Reverend Howard Thurman’s theology of non-violence influenced a generation of civil rights activists. He led many social justice movements and organizations in the twentieth century. Reverend Thurman was a key mentor and spiritual advisor to Reverend Martin Luther King, Jr., one of the most influential and successful civil rights leaders in American history.
Reverend Thurman has been called one of the 50 most important persons in African American history. He has also been rated among the 12 most important religious leaders in the United States.
At Boston University in 1953, Reverend Thurman served as the first African American Dean of Chapel for a majority-white college or university in the United States. He also served on the faculty of Boston University School of Theology, teaching students about God and the Bible. In 1944, Reverend Thurman co-founded the nation’s first intentionally interracial, interfaith church, pastoring with a white minister who also founded the church.

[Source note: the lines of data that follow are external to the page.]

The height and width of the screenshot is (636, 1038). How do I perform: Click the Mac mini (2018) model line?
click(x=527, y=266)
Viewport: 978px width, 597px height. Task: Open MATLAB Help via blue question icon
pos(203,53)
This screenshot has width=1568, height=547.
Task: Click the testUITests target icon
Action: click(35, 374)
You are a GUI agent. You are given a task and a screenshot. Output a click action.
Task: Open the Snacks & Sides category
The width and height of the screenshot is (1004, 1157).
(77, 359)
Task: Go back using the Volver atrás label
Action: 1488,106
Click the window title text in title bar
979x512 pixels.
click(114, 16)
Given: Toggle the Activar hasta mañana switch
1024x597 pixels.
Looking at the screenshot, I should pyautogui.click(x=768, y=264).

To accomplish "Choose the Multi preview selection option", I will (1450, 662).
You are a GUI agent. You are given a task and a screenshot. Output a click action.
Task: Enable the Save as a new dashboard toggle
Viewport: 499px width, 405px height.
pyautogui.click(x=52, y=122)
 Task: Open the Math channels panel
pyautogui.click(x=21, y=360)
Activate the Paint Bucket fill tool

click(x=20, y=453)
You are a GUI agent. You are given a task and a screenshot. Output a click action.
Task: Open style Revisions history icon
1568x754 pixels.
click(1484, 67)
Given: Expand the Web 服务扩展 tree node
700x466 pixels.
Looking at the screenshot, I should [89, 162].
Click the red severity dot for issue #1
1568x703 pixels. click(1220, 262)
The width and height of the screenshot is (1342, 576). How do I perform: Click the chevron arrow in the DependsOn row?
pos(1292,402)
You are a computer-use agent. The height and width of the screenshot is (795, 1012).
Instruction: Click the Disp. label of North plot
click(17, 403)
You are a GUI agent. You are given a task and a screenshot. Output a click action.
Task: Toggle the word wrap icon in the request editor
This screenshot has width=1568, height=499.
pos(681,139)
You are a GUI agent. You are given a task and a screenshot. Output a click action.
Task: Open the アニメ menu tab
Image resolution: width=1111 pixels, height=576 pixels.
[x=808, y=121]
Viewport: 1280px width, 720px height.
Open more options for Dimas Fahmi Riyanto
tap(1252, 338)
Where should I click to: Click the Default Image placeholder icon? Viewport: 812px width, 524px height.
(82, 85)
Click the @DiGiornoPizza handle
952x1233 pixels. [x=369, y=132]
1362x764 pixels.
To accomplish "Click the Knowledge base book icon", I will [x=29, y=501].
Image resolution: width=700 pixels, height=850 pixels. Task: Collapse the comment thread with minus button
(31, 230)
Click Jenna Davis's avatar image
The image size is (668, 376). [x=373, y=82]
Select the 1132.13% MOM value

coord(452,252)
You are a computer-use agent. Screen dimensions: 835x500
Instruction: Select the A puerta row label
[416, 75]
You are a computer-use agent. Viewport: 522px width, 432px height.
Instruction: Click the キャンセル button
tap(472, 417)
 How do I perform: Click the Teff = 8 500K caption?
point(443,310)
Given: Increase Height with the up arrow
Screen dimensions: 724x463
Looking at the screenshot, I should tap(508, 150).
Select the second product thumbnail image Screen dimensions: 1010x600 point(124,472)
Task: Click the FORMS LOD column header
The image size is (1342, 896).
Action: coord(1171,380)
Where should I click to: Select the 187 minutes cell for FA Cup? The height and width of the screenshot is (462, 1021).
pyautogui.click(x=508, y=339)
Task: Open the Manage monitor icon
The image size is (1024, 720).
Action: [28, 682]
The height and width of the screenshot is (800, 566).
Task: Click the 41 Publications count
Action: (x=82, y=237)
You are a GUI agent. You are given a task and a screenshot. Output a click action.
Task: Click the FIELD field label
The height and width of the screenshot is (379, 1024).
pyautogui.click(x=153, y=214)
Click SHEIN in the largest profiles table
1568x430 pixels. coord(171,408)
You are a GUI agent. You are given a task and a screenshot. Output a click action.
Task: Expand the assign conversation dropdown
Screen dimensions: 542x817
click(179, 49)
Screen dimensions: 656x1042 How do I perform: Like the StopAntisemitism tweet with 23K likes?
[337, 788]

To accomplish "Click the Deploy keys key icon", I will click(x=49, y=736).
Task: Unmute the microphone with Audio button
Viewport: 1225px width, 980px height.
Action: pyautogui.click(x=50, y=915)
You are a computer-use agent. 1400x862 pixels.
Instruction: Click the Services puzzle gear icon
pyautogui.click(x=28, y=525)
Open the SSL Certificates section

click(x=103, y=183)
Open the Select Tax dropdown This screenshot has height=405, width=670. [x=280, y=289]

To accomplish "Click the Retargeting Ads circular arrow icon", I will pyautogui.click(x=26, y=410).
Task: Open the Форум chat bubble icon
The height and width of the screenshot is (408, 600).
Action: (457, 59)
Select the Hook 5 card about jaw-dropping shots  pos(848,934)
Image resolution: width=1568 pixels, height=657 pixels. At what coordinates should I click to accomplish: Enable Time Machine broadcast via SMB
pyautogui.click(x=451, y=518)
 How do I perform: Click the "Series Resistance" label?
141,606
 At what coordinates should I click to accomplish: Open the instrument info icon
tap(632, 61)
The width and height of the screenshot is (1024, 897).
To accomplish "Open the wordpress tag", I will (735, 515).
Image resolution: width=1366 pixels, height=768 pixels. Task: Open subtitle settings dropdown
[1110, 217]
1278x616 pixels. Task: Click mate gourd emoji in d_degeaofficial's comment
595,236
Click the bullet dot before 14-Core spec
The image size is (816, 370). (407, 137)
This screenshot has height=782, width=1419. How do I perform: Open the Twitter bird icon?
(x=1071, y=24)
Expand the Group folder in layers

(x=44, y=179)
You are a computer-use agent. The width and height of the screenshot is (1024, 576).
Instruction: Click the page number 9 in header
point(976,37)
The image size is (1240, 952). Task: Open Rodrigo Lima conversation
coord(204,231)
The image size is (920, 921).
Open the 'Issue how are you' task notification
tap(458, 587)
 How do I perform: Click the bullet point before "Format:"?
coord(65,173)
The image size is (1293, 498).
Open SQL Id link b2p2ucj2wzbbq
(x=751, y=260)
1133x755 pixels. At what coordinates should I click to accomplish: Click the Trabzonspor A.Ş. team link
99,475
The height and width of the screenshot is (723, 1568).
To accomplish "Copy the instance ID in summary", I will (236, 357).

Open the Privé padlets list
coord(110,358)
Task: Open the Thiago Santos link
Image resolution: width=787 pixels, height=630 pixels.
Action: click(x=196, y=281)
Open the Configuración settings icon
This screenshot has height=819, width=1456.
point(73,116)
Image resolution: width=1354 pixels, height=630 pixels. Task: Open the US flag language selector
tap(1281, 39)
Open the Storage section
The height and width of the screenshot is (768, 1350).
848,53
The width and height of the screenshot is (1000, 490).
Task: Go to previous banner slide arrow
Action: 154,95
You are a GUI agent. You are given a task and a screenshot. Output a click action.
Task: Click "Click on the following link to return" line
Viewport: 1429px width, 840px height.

Throughout his career, Reverend Thurman wrote many letters, sermons, and speeches about racial reconciliation through non-violence. He also authored 20 books on theology, religion, and philosophy. One of his books, “Jesus and the Disinherited” (published in 1949) deeply influenced Reverend King and other leaders of the modern civil rights movement.
CENTERED ON CHRIST
From an early age, Reverend Thurman had a deep love for the Christian Bible and the teachings of Jesus. As a child, he read the Bible out loud to his grandmother, a former slave who raised him. He learned about the slaves’ deep religious faith, which shaped his belief that Christianity can transform hearts. His writings reflect that Reverend Thurman promoted spiritual discipline instead of resentment in the civil rights struggle. He followed and promoted Jesus’s teachings about fighting oppression through non-violence.